Write out again, exactly as they stand, the line that includes "How do I perform: Click the fws.ch" and all remaining lines of the entries.

_ _ _

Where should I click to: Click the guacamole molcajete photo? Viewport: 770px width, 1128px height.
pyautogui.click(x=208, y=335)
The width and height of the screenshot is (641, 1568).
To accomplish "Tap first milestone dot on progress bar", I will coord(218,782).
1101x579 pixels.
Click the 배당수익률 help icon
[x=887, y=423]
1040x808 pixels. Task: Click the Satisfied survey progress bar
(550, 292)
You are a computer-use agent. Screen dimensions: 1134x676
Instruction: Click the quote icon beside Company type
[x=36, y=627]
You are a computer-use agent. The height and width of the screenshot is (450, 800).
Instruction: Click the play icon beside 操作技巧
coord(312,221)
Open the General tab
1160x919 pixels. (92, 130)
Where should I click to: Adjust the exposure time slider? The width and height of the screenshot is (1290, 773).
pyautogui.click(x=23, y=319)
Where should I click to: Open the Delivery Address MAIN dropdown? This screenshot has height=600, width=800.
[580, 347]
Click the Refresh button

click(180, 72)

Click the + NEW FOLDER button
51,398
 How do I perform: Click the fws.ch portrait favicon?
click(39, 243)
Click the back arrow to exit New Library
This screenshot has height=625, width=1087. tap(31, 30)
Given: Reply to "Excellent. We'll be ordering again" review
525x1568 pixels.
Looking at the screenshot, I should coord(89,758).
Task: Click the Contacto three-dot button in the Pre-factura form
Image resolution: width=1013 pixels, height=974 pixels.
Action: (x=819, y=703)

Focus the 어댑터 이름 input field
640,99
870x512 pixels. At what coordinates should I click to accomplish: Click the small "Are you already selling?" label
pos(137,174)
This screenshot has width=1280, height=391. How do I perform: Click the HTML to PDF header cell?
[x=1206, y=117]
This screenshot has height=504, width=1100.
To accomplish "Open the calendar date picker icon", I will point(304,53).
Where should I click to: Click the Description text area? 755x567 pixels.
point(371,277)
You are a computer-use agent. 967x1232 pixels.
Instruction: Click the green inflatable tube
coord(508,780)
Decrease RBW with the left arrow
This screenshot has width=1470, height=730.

_ _ _

• **Problem solution**
 How do I perform: Click the fws.ch portrait favicon?
click(39, 243)
Click the back arrow to exit New Library
This screenshot has height=625, width=1087. tap(31, 30)
Given: Reply to "Excellent. We'll be ordering again" review
525x1568 pixels.
Looking at the screenshot, I should coord(89,758).
Task: Click the Contacto three-dot button in the Pre-factura form
Image resolution: width=1013 pixels, height=974 pixels.
Action: (x=819, y=703)

Focus the 어댑터 이름 input field
640,99
870x512 pixels. At what coordinates should I click to accomplish: Click the small "Are you already selling?" label
pos(137,174)
This screenshot has width=1280, height=391. How do I perform: Click the HTML to PDF header cell?
[x=1206, y=117]
This screenshot has height=504, width=1100.
To accomplish "Open the calendar date picker icon", I will point(304,53).
Where should I click to: Click the Description text area? 755x567 pixels.
point(371,277)
You are a computer-use agent. 967x1232 pixels.
Instruction: Click the green inflatable tube
coord(508,780)
Decrease RBW with the left arrow
This screenshot has width=1470, height=730.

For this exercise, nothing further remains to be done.